Previously San Francisco Fed President Mary Day backed opportunities of witnessing another 75 basis points (bps) of a rate hike in September, while also suggesting an upfront 0.50% rate hike to be sure.
Also, Minneapolis Fed President Neel Kashkari and Chicago Fed President Charles Evans sounded grim. That said, Fed’s Kashkari mentioned that he hasn't "seen anything that changes" the need to raise the Fed's policy rate to 3.9% by year-end and to 4.4% by the end of 2023. Further, Fed policymaker Evens stated, “The economy is almost surely a little more fragile, but would take something adverse to trigger a recession.” Fed’s Evans also called inflation "unacceptably" high.
It’s worth noting that the August preliminary University of Michigan Consumer Sentiment Index (CSI) edged higher to 55.1 (flash) from 51.5 in July and the market expectation of 52.5. Further details revealed that the one-year-ahead inflation expectations fell to a six-month low of 5.0% from 5.2%, while the five-year inflation outlook edged up to 3.0% from 2.9%.
Elsewhere, mixed updates surrounding the US-China tussles and the Biden-Xi meeting, as well as easing covid-led restrictions in Shanghai appeared to have offered a quiet start to the week.

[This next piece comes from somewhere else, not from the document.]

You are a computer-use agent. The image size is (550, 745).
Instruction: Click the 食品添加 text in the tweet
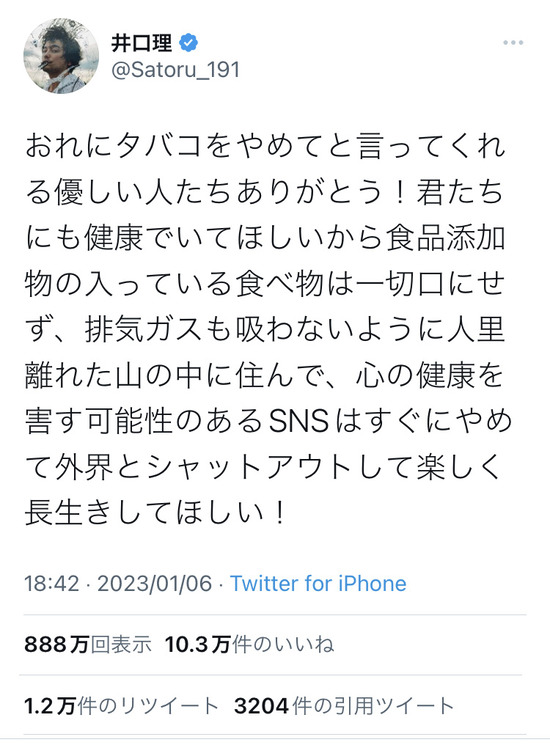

Also read: Weekend News: China, Taiwan gain major attention
Amid these plays, Wall Street closed on the positive side and the US 10-year Treasury yields closed mildly negative, down 5.6 basis points (bps) to 2.83% at the latest.
Looking forward, China’s monthly Retail Sales and Industrial Production for July will offer immediate directions. However, major attention will be given to the Federal Open Market Committee (FOMC) Minutes.
Gold price remains successfully above the 50-DMA nearby support, around $1,782 by the press time, even after retreating from a one-month-old resistance line, close to $1,814 at the latest.
Given the firmer RSI and the MACD signals, the XAU/USD bulls are likely on the way to crossing the immediate hurdle.
However, the RSI line approaches the overbought region and hence a downward sloping resistance line from late April, near $1,825, could be a tough nut to crack for the gold buyers.
Even if the bulls manage to cross the $1,825 resistance line, a convergence of the 200-DMA and 50% Fibonacci retracement of the April-July downside, near $1,840-43, will be a major challenge for the XAU/USD bulls.
Meanwhile, a downside break of the 50-DMA support around $1,782, could quickly fetch the quote towards the 23.6% Fibonacci retracement level of $1,755.
Following that, the $1,714 and the $1,700 threshold could entertain the gold bears before directing them to the yearly low near $1,680.